Tomorrow’s financially secure families may look very different.
They may not own the biggest houses.
They may not drive the most expensive cars.
They may choose experiences over possessions.
Health over status.
Skills over titles.
Investments over consumption.
Flexibility over prestige.
The strongest families of the future will not necessarily be those with the highest salaries.
They will be those that adapt the fastest.
A New Definition of Success
Perhaps success in the coming decades will no longer be measured by income alone.
Success may mean:
Having six months of emergency savings.
Remaining healthy into old age.
Continuing to learn after forty.
Avoiding unnecessary debt.
Being able to change careers.
Spending time with family.
Having freedom to choose meaningful work.
Sleeping peacefully without financial anxiety.
That may become the new luxury.
Final Thoughts
The middle class is not vanishing overnight.
It is being reshaped by forces larger than any individual family.
Technology.
Global competition.
Changing careers.
Longer life expectancy.
Healthcare costs.
Education expenses.
Housing prices.
Lifestyle expectations.
Each force alone is manageable.
Together they are transforming what it means to live a comfortable life.
This transformation should not frighten us.
It should awaken us.
Every generation faces its defining challenge.
For our grandparents, it was survival.
For our parents, it was stability.
For us, it may be adaptability.
The future will not belong to those with the biggest salaries.
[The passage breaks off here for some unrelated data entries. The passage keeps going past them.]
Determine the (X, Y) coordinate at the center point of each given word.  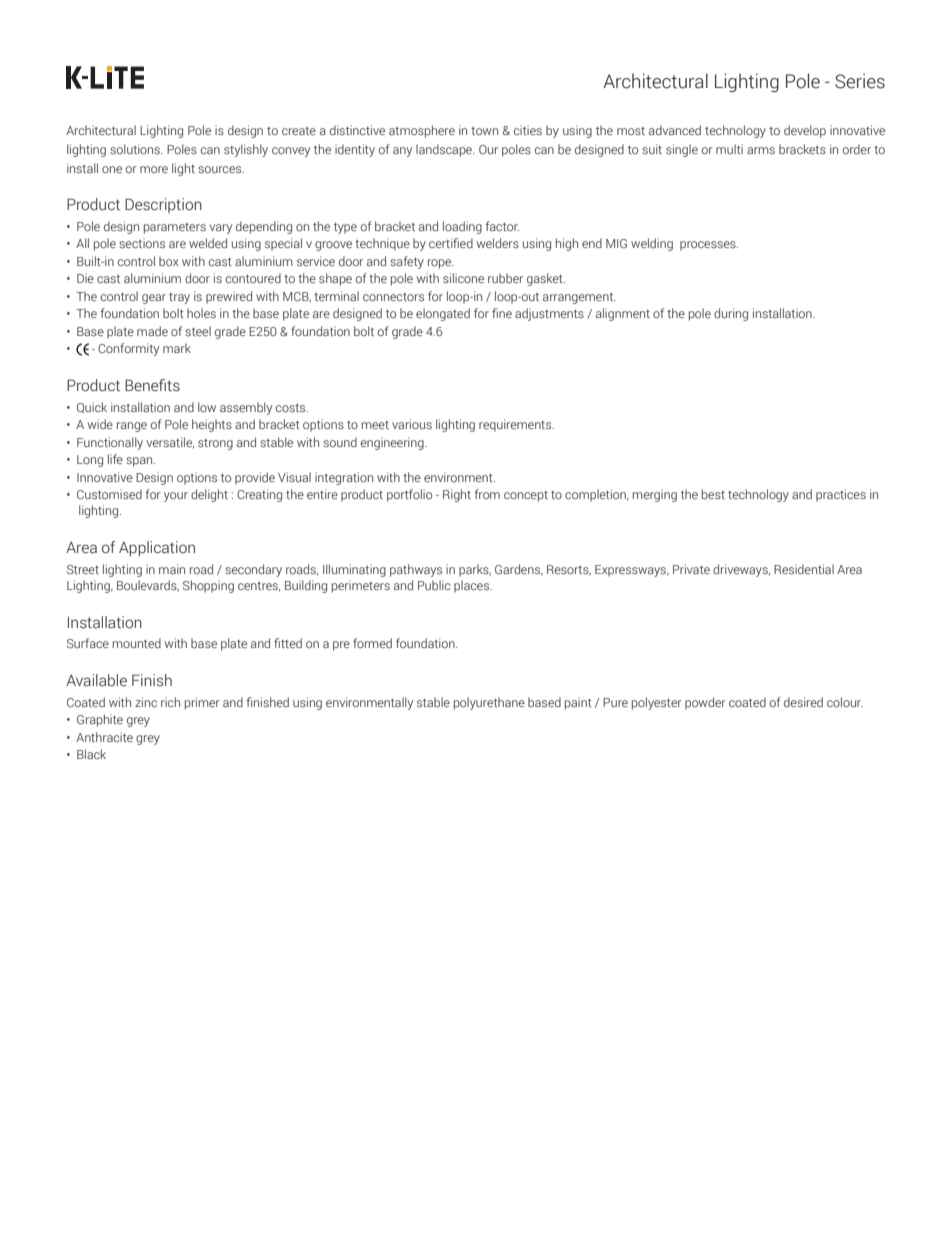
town (484, 131)
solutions (136, 149)
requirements (516, 425)
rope (441, 264)
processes (709, 246)
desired (803, 702)
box (169, 261)
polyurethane (489, 703)
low (207, 407)
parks (475, 570)
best (713, 494)
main (172, 569)
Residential (804, 569)
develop (805, 131)
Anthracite (104, 737)
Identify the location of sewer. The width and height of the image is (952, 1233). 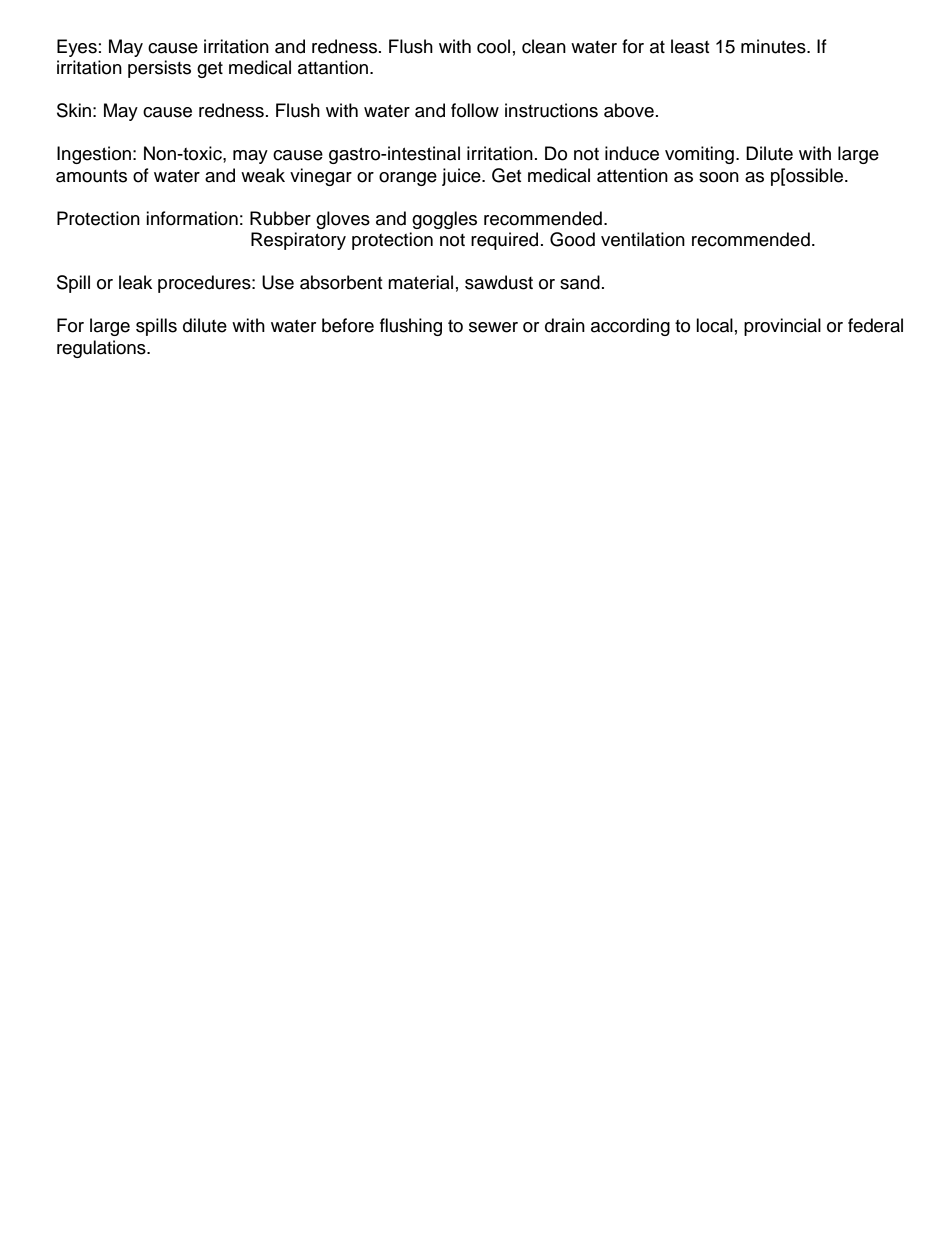
(493, 327).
It will belong to those who understand that wealth is no longer built by earning more alone.
It is built by learning continuously, living wisely, spending intentionally, investing patiently, protecting health, and preparing for a world that changes faster than ever before.
Perhaps the middle class is not disappearing after all.
Perhaps it is being reinvented.
The question is not whether that change will happen.
The question is whether we are ready for it.